Inserimento negli asili e nel nido, i genitori derubati del mese di settembre?

Ogni anno, alla ripresa di nidi e scuole materne, padri e madri sono chiamati a restare in classe almeno due ore al giorno per un paio di settimane, per evitare traumi ai bambini e consentire il loro “inserimento”, o come si chiama ora, “ambientamento” nelle classi. Il fenomeno è oggetto di un articolo, a firma di Vera Schiavazzi, che oggi il quotidiano La Repubblica dedica al fenomeno.

L’articolo spiega come questa pratica, regolata e resa obbligatoria (salvo buon senso) dai regolamenti comunali (e spesso anche in quelli delle scuole statali e paritarie), implichi la necessità, da parte dei genitori che lavorano, di erodere pesantemente il loro monte ferie. D’altra parte, l’indagine del quotidiano di piazza Indipendenza ricorda come in Italia non vi siano permessi specifici per le mamme e i papà che si assentano dal lavoro, e come l’inserimento al nido o alla scuola materna all’estero (in Gran Bretagna e Francia) non duri mai più di una settimana.
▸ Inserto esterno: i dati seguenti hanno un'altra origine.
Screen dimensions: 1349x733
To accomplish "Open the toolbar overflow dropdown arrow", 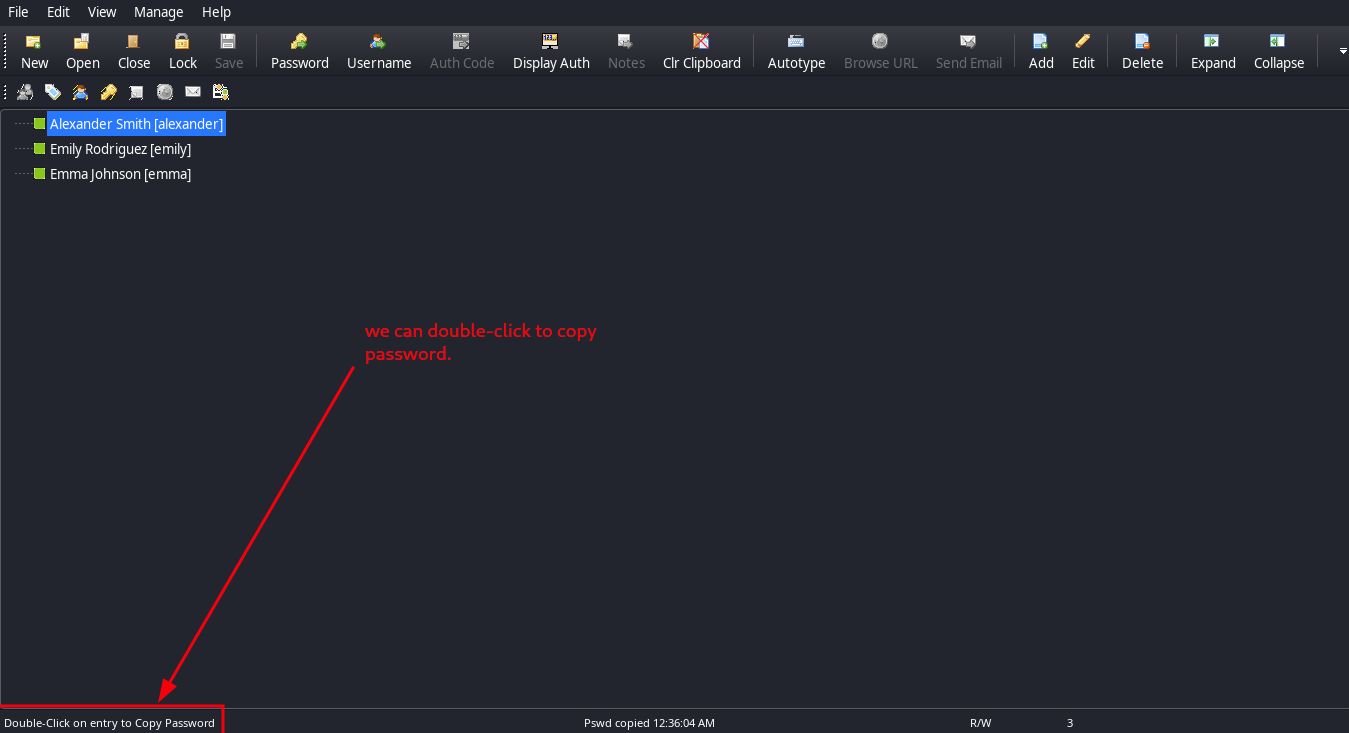I will [x=1341, y=51].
Sul tema dei numerosi genitori “ostaggi” dei tempi lunghi dell’inserimento dei bimbi, il ministro dell’Istruzione, Stefania Giannini, interpellata oggi a Firenze, ha commentato: “Il processo educativo deve vedere famiglie e insegnanti uniti e non prigionieri oppure ostaggi presunti. Anche nel processo educativo maggiore autonomia si dà ai bambini, agli studenti, e maggiori risultati si ottengono: lo dico in generale ed è il tema di fondo“.
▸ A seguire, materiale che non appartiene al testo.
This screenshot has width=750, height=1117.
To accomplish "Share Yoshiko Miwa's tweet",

La senatrice democratica Francesca Puglisi, responsabile Scuola segreteria Pd e capogruppo in Commissione Istruzione a Palazzo Madama, ha invece collegato il tema con la riscrittura dello Statuto dei lavoratori che il Pd intende attuare: “Il rispetto dei tempi di crescita dei bambini e delle bambine è fondamentale per le prime fasi di inserimento nel processo educativo, ed è importante viverlo con i genitori. Il problema si scontra, come evidenzia l’indagine pubblicata oggi dal quotidiano ‘La Repubblica’, con i tempi di vita e di lavoro delle famiglie che lavorano con contratti sempre più precari, che non assicurano alcuna tutela della genitorialità. Quando affermiamo con forza che, dopo 44 anni, dobbiamo riscrivere lo Statuto dei lavoratori, è proprio perché vogliamo occuparci delle condizioni di vita reale degli uomini e delle donne del nostro paese, del loro diritto di essere genitori e dei diritti dei bambini alla cura e all’apprendimento“.